-------- Data to use --------
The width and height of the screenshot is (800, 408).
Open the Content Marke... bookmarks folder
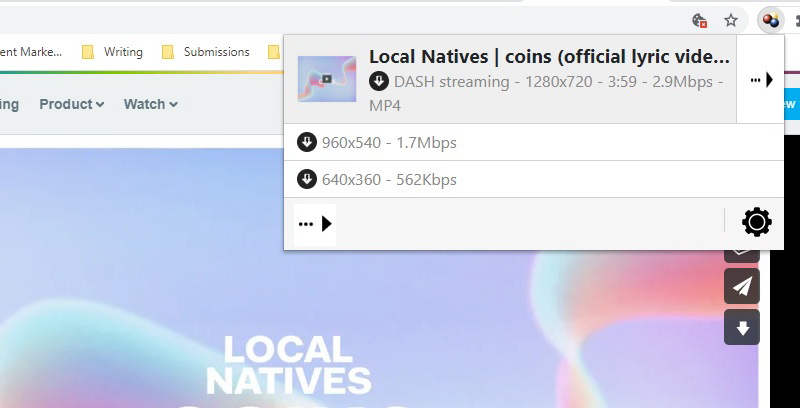coord(30,52)
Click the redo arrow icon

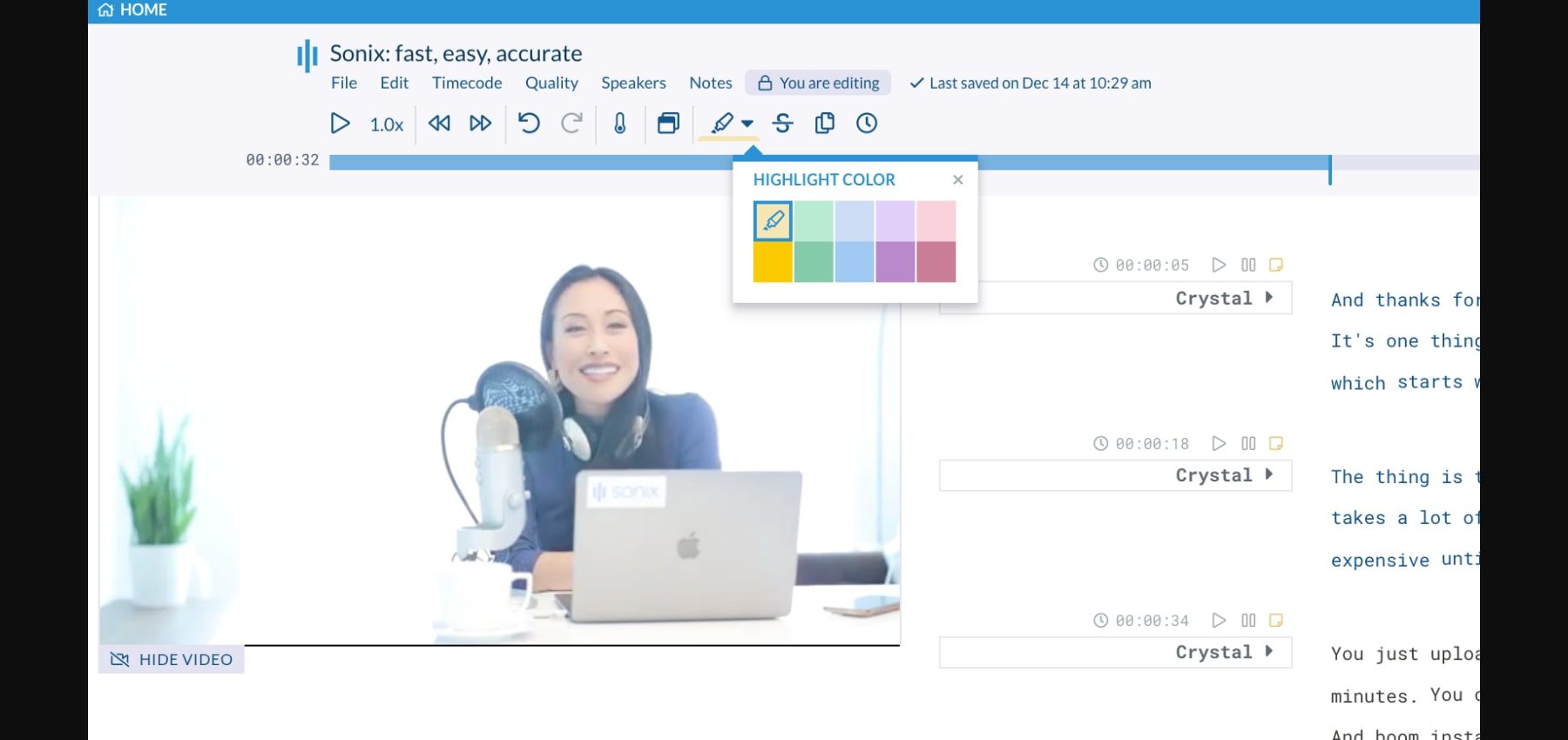pyautogui.click(x=571, y=124)
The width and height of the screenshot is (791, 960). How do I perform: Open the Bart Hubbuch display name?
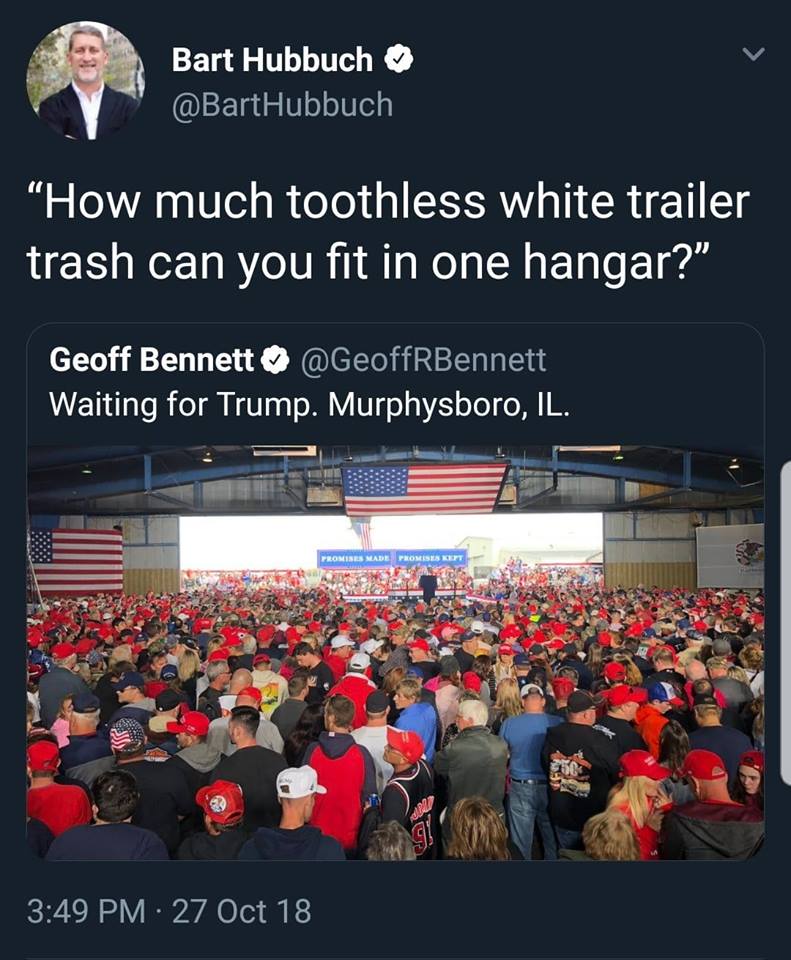[272, 60]
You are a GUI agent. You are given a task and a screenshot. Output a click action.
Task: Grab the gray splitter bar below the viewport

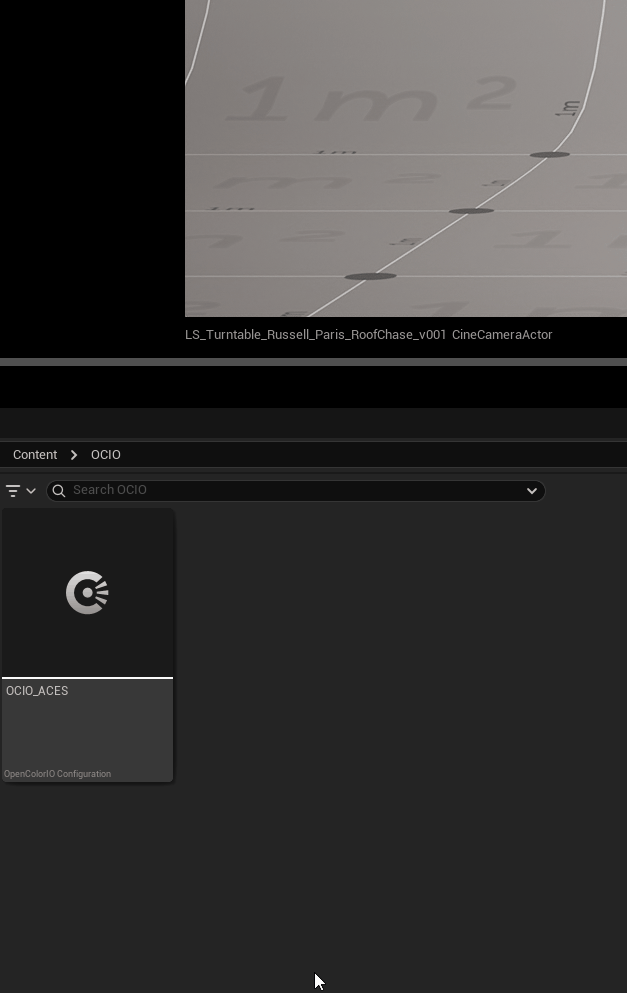tap(313, 361)
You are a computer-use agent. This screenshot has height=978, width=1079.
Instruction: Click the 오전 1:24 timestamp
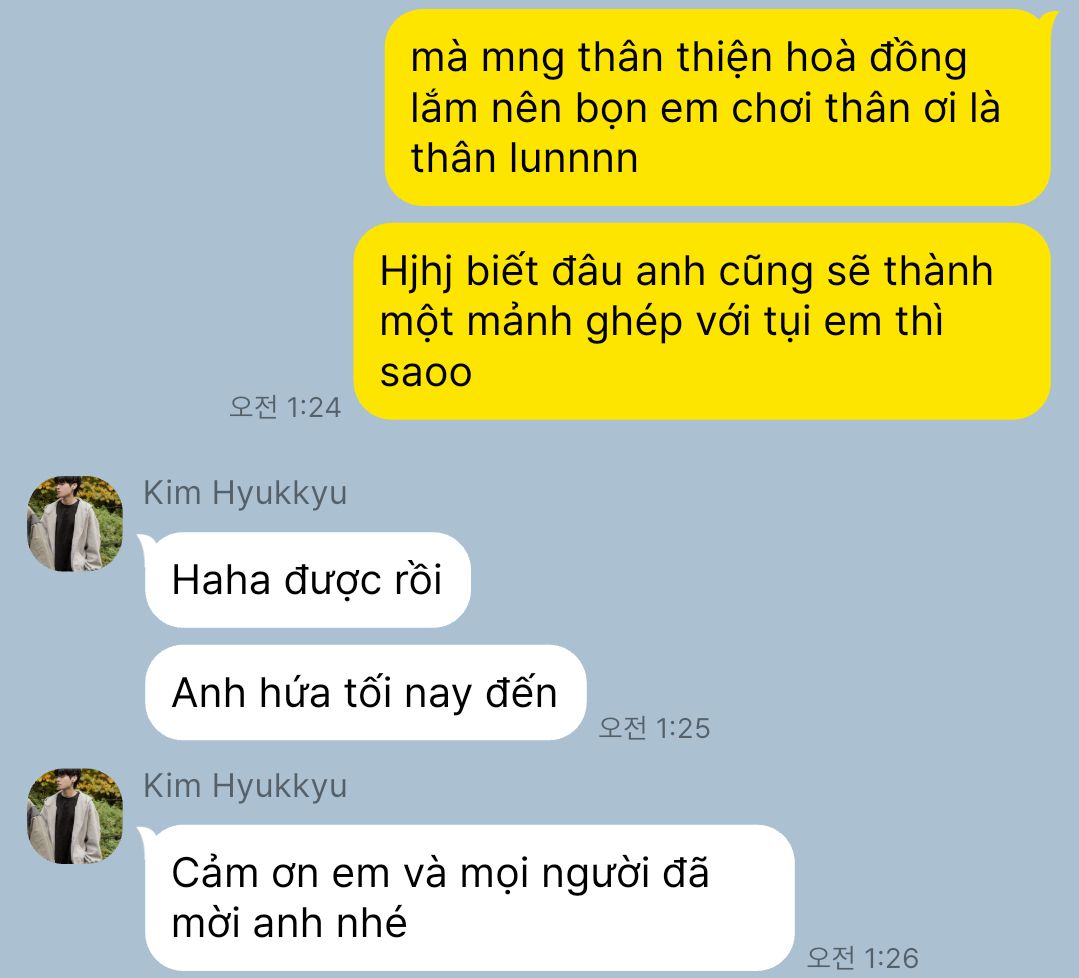(x=285, y=407)
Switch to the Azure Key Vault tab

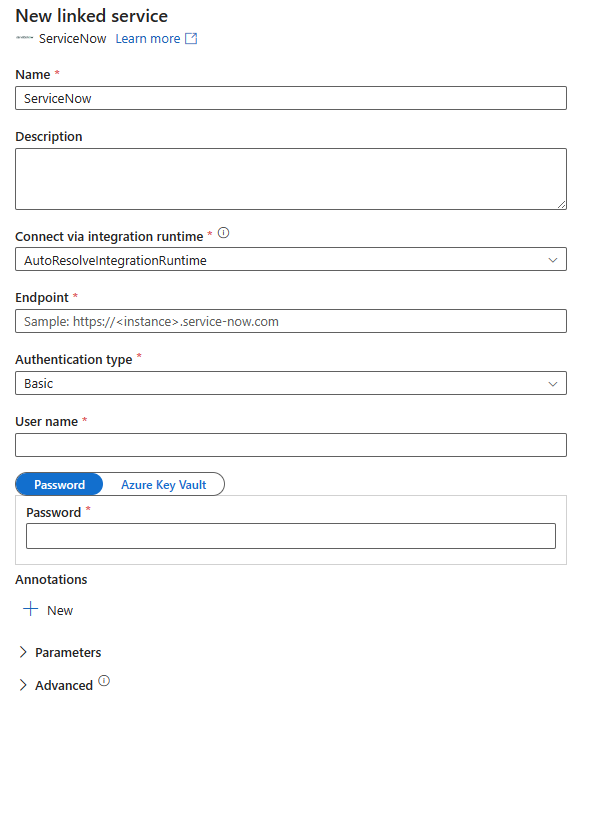pos(163,484)
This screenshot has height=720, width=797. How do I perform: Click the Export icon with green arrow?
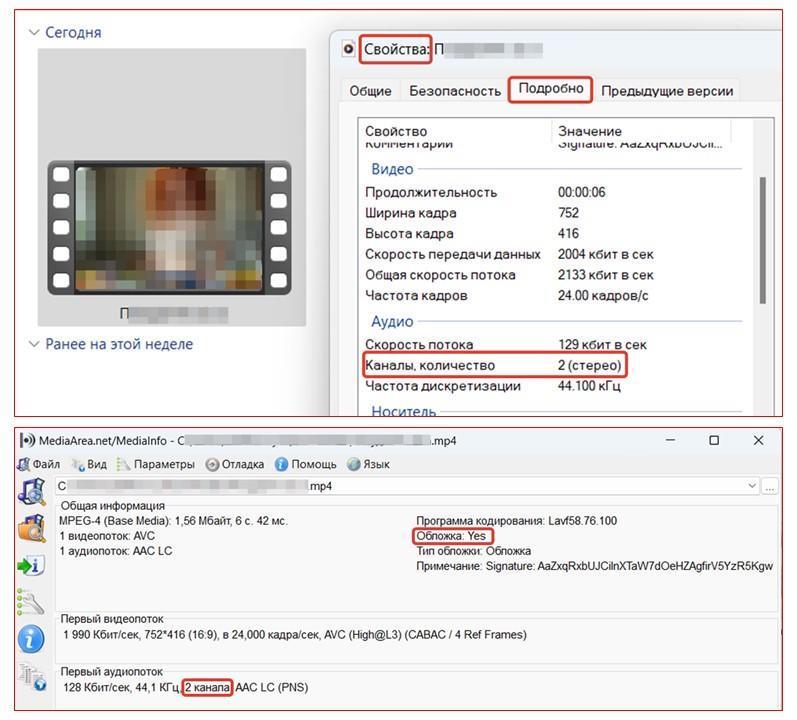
--------
§ **Problem to solve**
From the records above, show each line that contains the word "This".

§ **Your solution**
You are a computer-use agent. This screenshot has height=978, width=1079.
This screenshot has height=720, width=797. How do I perform: Click the Export icon with green arrow?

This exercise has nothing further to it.